Record excerpts:
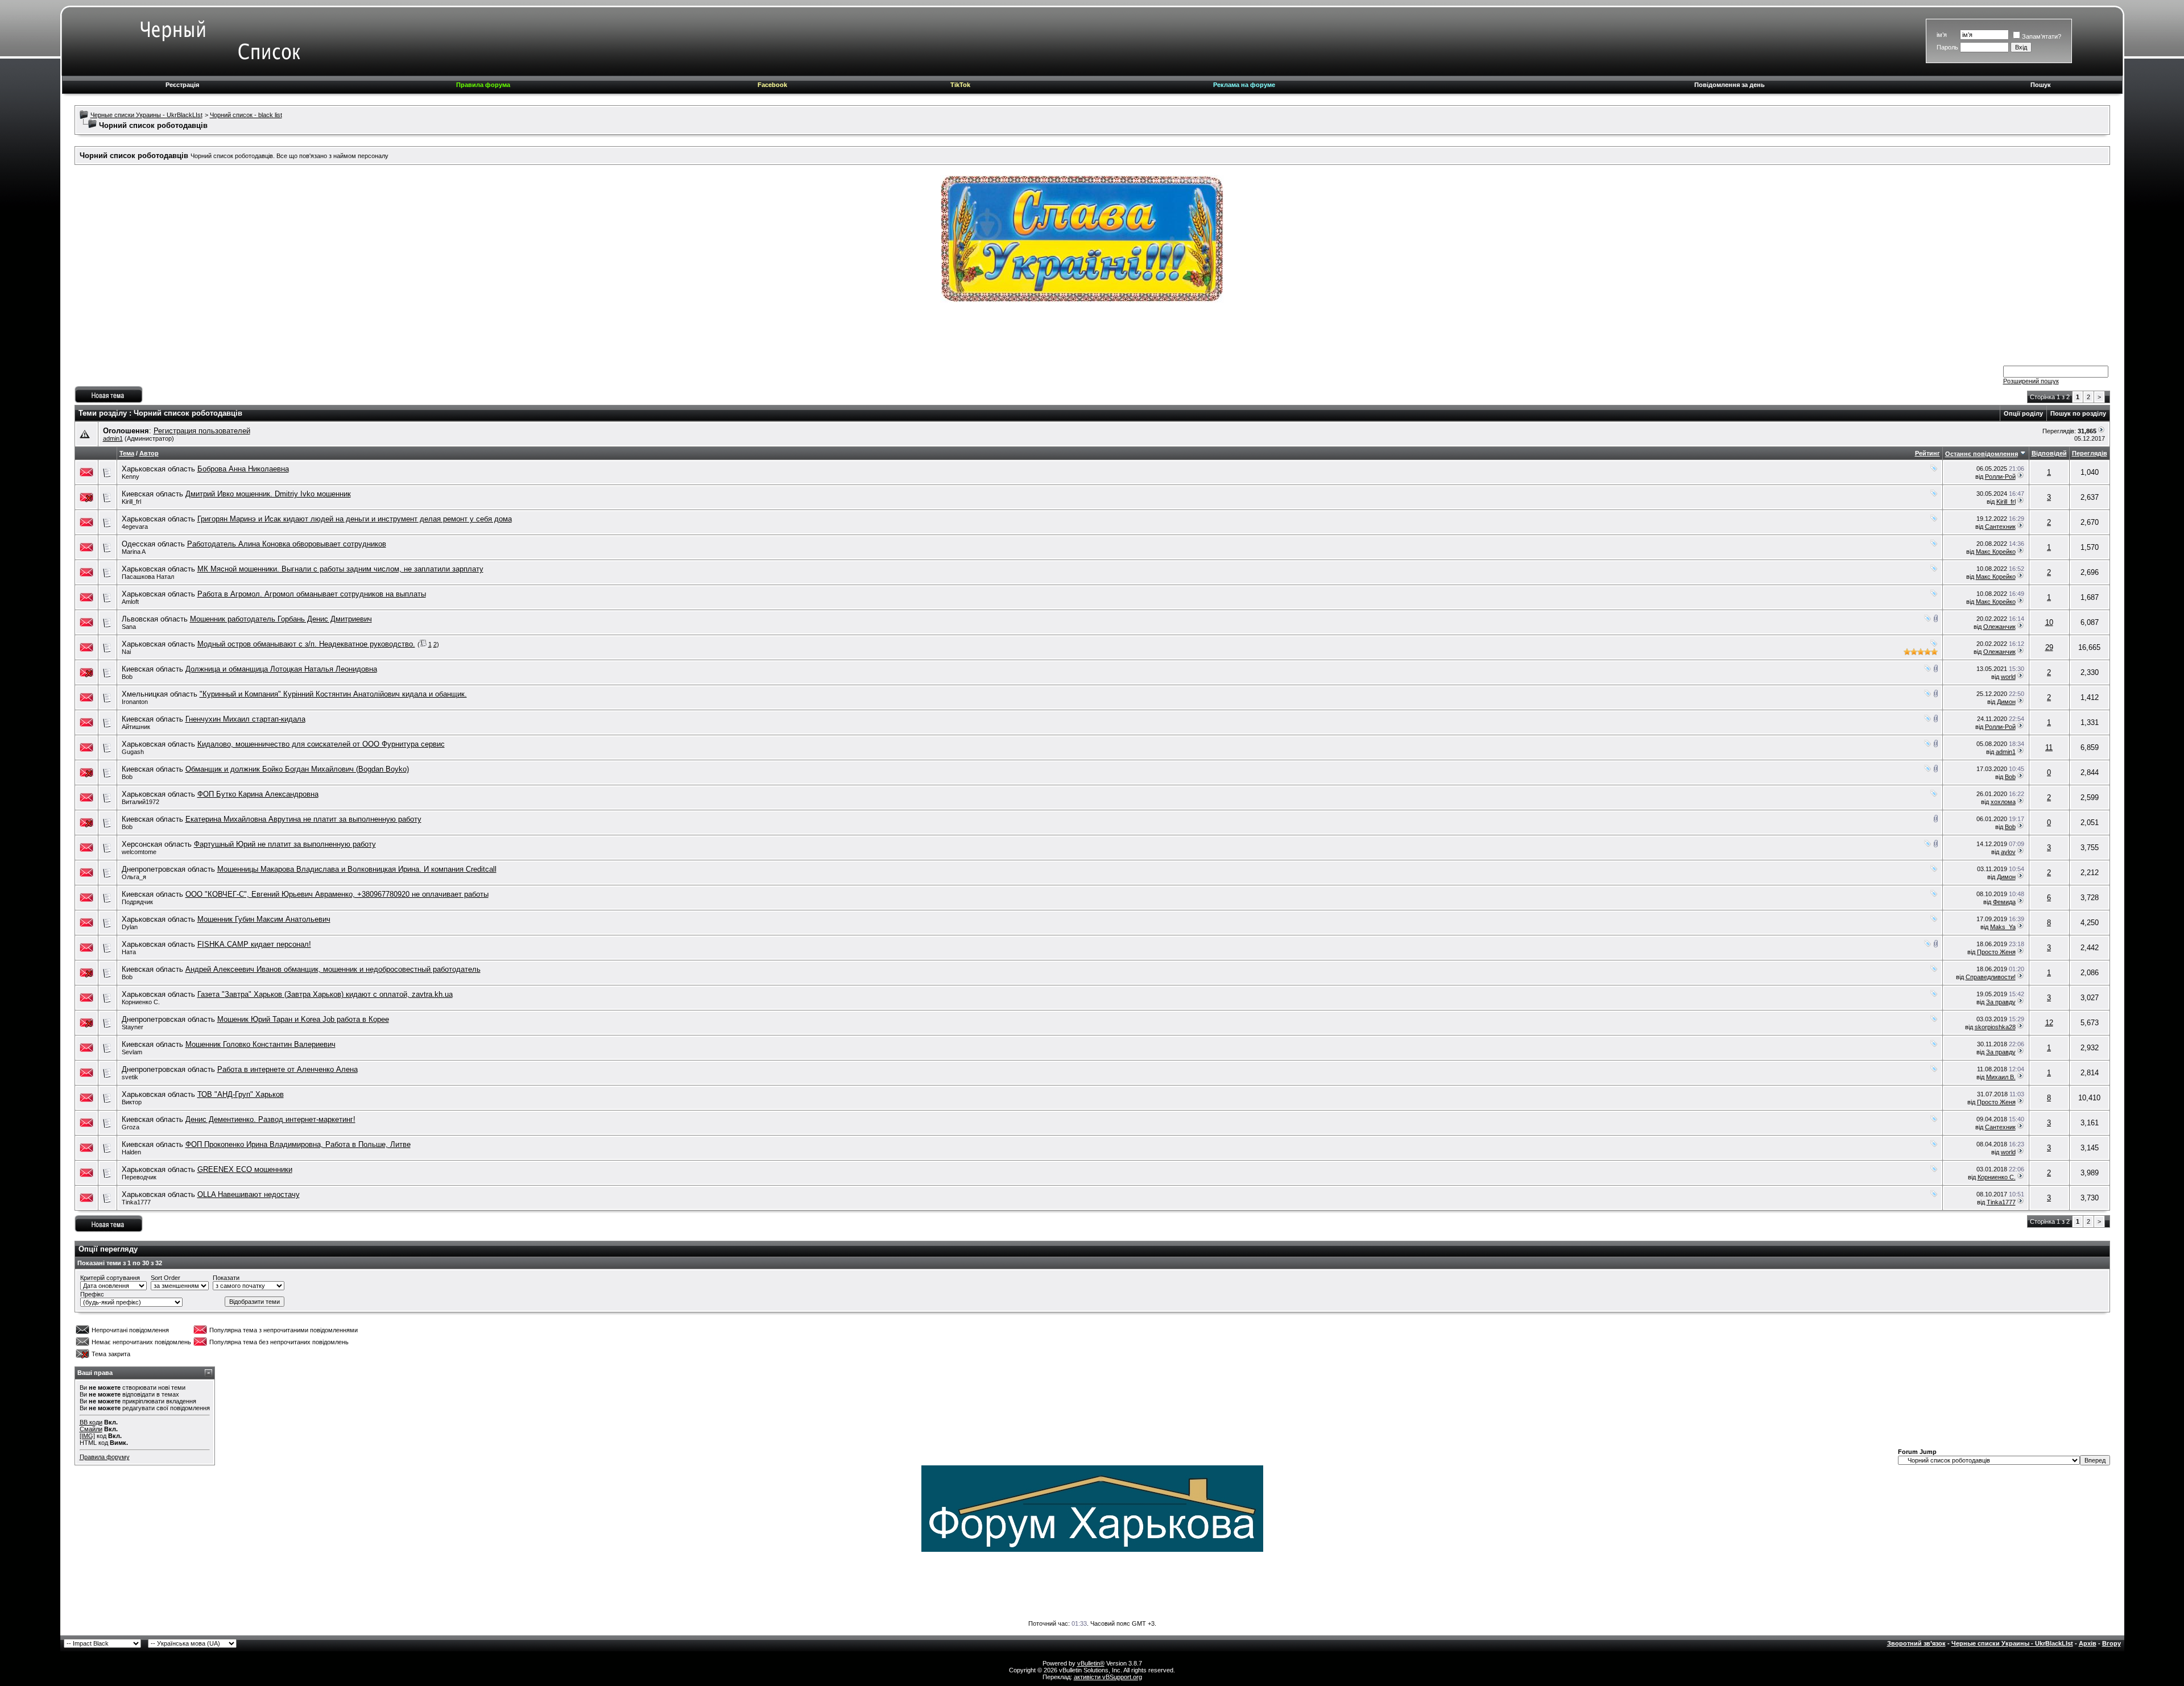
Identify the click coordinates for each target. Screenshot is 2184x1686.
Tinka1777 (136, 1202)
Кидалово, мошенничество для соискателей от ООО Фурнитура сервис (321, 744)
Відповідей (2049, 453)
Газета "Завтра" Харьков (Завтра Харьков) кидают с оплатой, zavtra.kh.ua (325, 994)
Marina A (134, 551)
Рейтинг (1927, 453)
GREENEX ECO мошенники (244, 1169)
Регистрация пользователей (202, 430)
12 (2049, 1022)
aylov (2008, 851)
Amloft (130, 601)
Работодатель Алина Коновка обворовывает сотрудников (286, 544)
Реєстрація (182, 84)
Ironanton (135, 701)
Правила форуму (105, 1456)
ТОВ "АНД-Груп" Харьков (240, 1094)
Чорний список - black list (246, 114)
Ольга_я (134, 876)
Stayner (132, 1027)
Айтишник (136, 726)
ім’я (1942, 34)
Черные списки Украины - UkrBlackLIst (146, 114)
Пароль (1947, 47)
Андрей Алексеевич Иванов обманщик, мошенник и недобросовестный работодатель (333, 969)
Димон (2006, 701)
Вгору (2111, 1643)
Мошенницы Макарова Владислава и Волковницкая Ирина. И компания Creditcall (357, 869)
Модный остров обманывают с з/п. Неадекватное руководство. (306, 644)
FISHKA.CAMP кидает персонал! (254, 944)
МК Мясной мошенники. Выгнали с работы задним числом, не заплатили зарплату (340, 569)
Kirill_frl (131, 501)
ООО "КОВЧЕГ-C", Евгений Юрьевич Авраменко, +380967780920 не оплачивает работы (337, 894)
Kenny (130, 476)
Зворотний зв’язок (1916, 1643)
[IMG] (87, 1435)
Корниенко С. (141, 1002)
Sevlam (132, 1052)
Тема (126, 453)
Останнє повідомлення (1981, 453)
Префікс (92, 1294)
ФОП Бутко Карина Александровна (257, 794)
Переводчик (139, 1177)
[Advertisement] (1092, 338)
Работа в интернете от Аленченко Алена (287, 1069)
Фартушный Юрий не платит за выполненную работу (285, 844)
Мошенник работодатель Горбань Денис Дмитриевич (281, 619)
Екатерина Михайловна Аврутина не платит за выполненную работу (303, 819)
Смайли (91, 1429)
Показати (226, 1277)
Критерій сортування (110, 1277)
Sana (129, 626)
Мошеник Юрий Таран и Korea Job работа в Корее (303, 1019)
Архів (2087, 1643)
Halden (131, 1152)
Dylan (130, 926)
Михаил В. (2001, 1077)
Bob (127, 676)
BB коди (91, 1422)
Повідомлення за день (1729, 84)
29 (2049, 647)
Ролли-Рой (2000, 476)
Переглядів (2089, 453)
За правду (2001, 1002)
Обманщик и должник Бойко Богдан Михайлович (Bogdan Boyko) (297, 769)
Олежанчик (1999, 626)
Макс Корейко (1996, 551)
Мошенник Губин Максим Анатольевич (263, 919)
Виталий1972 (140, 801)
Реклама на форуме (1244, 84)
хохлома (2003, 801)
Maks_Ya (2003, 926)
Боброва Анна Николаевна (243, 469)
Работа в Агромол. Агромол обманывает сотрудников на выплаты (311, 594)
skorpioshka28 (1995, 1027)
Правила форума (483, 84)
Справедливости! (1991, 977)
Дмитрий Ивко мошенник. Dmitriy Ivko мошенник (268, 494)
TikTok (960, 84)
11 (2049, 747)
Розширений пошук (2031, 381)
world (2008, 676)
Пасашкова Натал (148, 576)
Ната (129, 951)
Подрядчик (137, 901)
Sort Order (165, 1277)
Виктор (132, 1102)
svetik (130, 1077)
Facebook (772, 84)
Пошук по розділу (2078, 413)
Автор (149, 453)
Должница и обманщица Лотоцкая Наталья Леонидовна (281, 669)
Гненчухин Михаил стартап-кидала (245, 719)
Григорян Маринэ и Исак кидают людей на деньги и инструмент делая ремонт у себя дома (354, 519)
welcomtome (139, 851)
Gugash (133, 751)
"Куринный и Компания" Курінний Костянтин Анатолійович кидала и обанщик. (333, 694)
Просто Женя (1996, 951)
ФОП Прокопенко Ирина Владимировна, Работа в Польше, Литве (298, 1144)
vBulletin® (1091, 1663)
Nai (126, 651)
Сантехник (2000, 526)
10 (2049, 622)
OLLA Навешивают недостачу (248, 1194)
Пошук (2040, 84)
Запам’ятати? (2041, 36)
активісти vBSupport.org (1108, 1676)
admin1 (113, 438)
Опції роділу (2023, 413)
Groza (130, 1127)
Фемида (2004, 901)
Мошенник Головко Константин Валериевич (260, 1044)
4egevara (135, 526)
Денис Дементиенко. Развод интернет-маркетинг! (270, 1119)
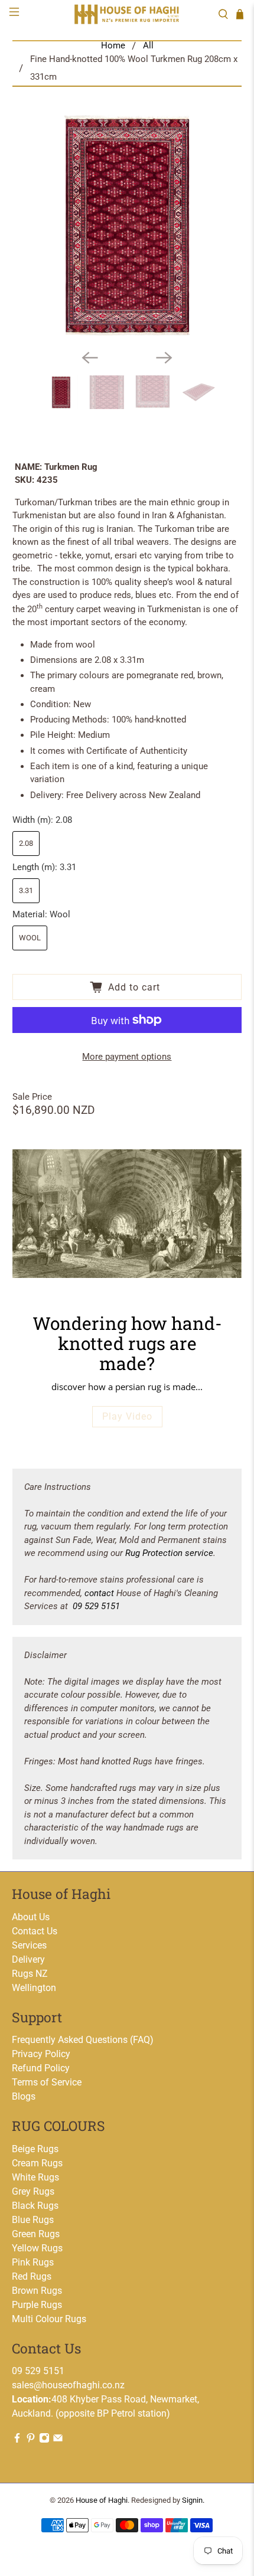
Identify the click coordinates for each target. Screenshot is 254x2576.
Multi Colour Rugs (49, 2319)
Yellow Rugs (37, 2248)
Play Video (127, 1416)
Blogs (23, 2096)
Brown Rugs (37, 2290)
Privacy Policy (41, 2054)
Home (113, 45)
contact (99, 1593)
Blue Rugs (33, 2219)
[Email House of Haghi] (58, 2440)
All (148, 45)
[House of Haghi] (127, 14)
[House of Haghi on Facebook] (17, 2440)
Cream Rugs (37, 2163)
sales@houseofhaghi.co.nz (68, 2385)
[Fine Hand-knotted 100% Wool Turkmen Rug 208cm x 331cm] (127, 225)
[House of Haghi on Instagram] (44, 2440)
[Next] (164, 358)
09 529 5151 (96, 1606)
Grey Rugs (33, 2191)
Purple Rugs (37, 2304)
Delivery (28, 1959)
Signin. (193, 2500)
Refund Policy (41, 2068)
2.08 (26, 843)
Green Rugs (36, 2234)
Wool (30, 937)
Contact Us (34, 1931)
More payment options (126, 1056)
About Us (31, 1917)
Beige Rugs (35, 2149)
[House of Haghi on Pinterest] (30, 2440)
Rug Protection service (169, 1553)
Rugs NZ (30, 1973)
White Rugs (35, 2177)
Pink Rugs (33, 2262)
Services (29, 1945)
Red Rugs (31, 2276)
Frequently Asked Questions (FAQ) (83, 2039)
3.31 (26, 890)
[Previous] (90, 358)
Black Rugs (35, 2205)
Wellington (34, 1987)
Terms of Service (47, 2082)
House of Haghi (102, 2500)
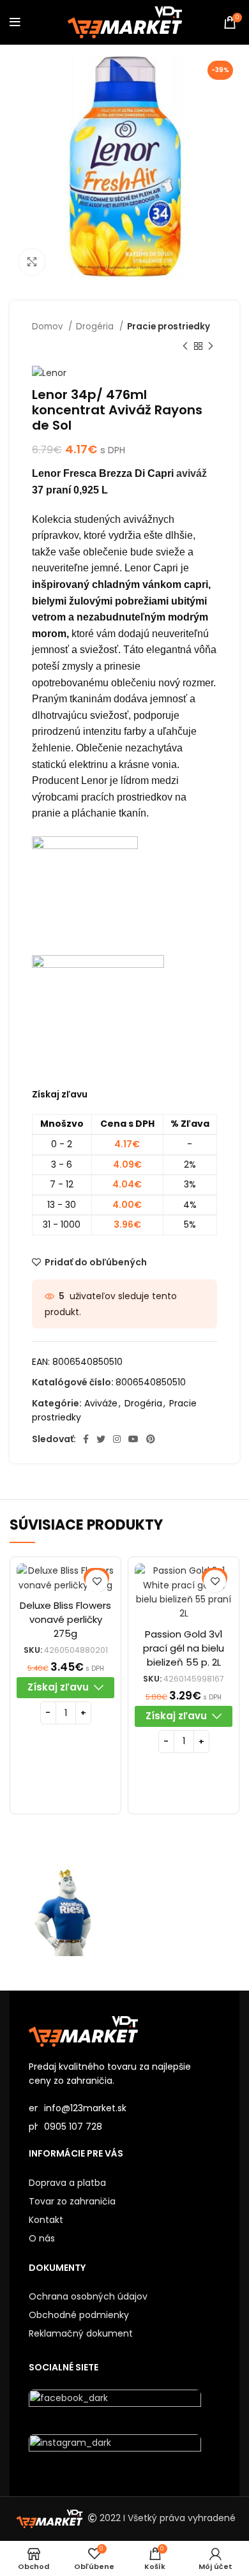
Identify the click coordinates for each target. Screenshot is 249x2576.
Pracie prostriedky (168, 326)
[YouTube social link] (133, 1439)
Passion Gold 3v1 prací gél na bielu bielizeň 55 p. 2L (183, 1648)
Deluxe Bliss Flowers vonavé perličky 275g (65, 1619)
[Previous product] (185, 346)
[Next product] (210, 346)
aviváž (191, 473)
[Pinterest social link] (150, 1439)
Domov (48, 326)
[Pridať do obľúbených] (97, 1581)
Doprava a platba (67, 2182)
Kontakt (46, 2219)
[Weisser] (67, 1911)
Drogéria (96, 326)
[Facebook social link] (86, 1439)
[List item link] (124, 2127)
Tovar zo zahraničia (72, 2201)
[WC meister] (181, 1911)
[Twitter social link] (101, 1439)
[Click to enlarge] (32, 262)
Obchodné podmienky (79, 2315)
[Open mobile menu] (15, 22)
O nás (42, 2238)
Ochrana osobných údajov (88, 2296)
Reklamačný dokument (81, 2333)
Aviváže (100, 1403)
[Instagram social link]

Your assignment: Everything above from the line containing "Переглядів (2089, 453)" through the line containing "[House of Haghi] (127, 14)" must be repeated exactly, and the pictures must be left out.

Result of the task:
Переглядів (2089, 453)
За правду (2001, 1002)
Обманщик и должник Бойко Богдан Михайлович (Bogdan Boyko) (297, 769)
Олежанчик (1999, 626)
Макс Корейко (1996, 551)
Мошенник Губин Максим Анатольевич (263, 919)
Виталий1972 (140, 801)
Реклама на форуме (1244, 84)
хохлома (2003, 801)
Maks_Ya (2003, 926)
Боброва Анна Николаевна (243, 469)
Работа в Агромол. Агромол обманывает сотрудников на выплаты (311, 594)
skorpioshka28 (1995, 1027)
Правила форума (483, 84)
Справедливости! (1991, 977)
Дмитрий Ивко мошенник. Dmitriy Ivko мошенник (268, 494)
TikTok (960, 84)
11 (2049, 747)
Розширений пошук (2031, 381)
world (2008, 676)
Пасашкова Натал (148, 576)
Ната (129, 951)
Подрядчик (137, 901)
Sort Order (165, 1277)
Виктор (132, 1102)
svetik (130, 1077)
Facebook (772, 84)
Пошук по розділу (2078, 413)
Автор (149, 453)
Должница и обманщица Лотоцкая Наталья Леонидовна (281, 669)
Гненчухин Михаил стартап-кидала (245, 719)
Григорян Маринэ и Исак кидают людей на деньги и инструмент делая ремонт у себя дома (354, 519)
welcomtome (139, 851)
Gugash (133, 751)
"Куринный и Компания" Курінний Костянтин Анатолійович кидала и обанщик. (333, 694)
Просто Женя (1996, 951)
ФОП Прокопенко Ирина Владимировна, Работа в Польше, Литве (298, 1144)
vBulletin® (1091, 1663)
Nai (126, 651)
Сантехник (2000, 526)
10 (2049, 622)
OLLA Навешивают недостачу (248, 1194)
Пошук (2040, 84)
Запам’ятати? (2041, 36)
активісти vBSupport.org (1108, 1676)
admin1 (113, 438)
Опції роділу (2023, 413)
Groza (130, 1127)
Фемида (2004, 901)
Мошенник Головко Константин Валериевич (260, 1044)
4egevara (135, 526)
Денис Дементиенко. Развод интернет-маркетинг! (270, 1119)
Identify the click coordinates for each target. Screenshot is 254x2576.
Multi Colour Rugs (49, 2319)
Yellow Rugs (37, 2248)
Play Video (127, 1416)
Blogs (23, 2096)
Brown Rugs (37, 2290)
Privacy Policy (41, 2054)
Home (113, 45)
contact (99, 1593)
Blue Rugs (33, 2219)
[Email House of Haghi] (58, 2440)
All (148, 45)
[House of Haghi] (127, 14)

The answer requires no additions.